Antonio Arciniegas, MD
Rank
Fellow or Postdoc
Department
Medicine
Pulmonary and Critical Care Medicine
Authors
Antonio Arciniegas Rubio, MD*, Jack Varon, MD, Josh Englert, MD, Rebecca Baron, MD
Principal Investigator
Rebecca Baron, MD
Twitter / Website
Categories
Rationale: Zinc deficiency exacerbates acute lung injury induced by cell stretch in preclinical models. Critically ill patients with low plasma zinc levels have an increased risk of acute respiratory distress syndrome (ARDS). The protective role of zinc supplementation ARDS is unclear, since low plasma zinc levels may result from dietary deficiency or redistribution into tissues during illness. We hypothesized that specific zinc importers mediate plasma zinc transition into lung epithelial cells and protect against cell-stretch mediated lung injury.

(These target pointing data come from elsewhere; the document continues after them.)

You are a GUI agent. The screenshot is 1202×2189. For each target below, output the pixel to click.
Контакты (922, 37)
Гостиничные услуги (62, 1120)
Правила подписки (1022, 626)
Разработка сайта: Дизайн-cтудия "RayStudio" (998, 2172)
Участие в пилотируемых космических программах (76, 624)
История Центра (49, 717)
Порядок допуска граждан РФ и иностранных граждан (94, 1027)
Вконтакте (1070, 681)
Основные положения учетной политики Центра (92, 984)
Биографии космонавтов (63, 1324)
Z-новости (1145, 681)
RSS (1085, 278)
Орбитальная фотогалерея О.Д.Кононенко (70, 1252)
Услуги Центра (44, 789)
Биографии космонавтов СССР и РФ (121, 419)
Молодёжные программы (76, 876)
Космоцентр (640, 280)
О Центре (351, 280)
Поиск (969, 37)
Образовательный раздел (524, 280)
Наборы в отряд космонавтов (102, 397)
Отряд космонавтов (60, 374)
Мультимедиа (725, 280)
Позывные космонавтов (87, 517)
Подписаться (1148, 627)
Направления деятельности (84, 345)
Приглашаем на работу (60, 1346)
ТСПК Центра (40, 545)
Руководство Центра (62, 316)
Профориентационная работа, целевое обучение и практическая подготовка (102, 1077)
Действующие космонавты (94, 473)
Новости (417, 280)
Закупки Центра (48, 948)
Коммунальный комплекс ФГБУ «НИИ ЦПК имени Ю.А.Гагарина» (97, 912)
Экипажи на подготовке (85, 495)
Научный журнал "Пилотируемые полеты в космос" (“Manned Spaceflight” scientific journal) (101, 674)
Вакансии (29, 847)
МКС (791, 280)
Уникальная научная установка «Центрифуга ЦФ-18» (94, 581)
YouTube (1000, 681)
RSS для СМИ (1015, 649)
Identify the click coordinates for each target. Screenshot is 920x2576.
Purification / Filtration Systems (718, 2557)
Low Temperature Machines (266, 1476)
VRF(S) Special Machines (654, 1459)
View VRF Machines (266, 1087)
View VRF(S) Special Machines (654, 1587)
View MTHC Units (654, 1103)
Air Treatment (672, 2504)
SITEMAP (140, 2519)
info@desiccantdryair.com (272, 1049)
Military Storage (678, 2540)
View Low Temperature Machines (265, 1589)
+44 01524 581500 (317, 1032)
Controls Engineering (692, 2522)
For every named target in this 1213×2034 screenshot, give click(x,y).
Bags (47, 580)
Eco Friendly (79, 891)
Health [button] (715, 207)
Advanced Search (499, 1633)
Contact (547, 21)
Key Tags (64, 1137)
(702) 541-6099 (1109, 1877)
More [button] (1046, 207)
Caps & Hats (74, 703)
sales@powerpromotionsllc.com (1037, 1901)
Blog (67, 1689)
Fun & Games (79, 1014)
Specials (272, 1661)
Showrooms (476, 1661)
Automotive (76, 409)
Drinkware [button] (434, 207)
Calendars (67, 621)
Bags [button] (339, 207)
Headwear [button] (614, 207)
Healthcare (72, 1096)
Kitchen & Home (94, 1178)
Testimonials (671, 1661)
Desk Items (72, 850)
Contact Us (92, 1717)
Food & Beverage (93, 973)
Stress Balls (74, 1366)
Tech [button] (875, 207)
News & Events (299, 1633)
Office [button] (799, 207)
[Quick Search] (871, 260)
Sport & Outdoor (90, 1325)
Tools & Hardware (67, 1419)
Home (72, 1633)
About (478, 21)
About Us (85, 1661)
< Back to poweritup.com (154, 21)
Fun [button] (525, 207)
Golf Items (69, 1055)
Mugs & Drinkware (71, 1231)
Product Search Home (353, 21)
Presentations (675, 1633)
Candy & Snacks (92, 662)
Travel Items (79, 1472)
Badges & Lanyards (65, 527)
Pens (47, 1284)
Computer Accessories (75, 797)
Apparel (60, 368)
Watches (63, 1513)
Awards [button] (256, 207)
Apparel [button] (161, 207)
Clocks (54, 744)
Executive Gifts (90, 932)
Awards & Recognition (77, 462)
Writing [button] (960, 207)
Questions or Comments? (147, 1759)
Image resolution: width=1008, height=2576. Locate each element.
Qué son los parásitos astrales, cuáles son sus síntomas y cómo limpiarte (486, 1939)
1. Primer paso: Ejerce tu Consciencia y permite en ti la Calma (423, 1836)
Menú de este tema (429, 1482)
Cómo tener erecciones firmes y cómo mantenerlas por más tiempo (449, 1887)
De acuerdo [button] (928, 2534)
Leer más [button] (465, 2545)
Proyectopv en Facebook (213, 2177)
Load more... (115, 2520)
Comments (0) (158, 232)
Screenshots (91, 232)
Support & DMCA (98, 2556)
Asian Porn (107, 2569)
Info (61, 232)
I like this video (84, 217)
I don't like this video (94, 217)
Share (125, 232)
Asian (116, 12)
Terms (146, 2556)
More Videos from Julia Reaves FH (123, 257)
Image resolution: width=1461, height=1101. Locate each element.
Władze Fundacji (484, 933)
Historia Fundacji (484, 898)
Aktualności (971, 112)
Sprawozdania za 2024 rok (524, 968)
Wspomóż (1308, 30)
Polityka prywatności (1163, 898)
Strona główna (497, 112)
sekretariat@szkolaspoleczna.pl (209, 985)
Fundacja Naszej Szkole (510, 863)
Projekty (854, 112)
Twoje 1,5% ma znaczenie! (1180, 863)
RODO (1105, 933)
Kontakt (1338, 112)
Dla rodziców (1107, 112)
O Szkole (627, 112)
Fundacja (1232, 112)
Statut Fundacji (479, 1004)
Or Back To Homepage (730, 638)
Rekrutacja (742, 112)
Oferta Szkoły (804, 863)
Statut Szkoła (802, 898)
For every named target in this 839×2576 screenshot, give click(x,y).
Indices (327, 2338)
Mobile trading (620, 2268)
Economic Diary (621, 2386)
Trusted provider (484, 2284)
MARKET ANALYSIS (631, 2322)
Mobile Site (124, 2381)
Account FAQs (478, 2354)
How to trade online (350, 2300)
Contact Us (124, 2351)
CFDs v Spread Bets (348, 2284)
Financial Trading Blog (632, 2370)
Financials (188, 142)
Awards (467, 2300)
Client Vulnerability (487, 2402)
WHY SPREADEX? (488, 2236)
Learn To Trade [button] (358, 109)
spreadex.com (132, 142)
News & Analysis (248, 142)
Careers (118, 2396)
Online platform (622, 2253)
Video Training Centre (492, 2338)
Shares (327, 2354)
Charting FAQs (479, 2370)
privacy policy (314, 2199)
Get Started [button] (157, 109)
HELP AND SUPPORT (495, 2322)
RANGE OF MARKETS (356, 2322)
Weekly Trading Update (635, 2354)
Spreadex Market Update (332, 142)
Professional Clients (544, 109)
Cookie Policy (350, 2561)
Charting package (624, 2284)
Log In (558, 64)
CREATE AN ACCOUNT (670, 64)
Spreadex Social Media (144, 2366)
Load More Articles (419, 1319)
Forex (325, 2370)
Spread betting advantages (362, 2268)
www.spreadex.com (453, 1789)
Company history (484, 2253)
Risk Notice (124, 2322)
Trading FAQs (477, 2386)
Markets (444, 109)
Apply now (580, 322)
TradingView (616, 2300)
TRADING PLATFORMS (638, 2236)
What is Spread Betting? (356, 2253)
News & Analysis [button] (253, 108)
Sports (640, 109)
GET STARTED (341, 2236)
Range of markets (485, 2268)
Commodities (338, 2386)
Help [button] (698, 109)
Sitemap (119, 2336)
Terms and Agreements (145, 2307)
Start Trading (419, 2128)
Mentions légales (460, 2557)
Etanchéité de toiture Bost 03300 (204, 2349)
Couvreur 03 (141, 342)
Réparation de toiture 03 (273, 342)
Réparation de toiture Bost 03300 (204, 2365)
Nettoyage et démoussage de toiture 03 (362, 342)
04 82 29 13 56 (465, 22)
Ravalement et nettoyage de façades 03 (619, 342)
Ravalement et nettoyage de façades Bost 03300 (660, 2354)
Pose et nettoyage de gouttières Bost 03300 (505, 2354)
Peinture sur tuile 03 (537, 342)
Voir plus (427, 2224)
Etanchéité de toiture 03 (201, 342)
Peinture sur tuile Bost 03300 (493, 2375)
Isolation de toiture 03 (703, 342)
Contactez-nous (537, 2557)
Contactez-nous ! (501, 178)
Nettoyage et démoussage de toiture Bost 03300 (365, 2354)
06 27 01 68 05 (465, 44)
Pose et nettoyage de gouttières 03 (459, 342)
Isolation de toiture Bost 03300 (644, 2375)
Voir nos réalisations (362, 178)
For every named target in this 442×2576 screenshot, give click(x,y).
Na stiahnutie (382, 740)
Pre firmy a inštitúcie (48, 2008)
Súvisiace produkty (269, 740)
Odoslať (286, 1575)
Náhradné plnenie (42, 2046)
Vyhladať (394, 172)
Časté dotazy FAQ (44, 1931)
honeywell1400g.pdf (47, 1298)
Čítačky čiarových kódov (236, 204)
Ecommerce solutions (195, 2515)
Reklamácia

Methods and Results: A549 human lung epithelial cells were exposed to cyclic stretch with or without zinc deficiency induced by the chelator TPEN. Two zinc importers were significantly induced during stretch and zinc deficiency, and their knockdown inhibited cytoprotective metallothionein (MT) expression. In mice, these importers were upregulated during LPS- and ventilator-induced lung injury, and zinc supplementation reduced lung dysfunction vs. saline (elastance 61.9% vs. 95.6%, p<0.05). Zinc-treated mice showed increased zinc concentrations in liver, plasma, and lung. In ventilated sepsis patients from a clinical trial, zinc supplementation increased ZIP transporter expression in PMBCs (ZIP14, zinc vs. placebo, P<0.05). Conclusions: Plasma zinc and zinc importer levels point toward mechanisms of zinc in mediating protection against cell-stretch lung injury, warranting further studies.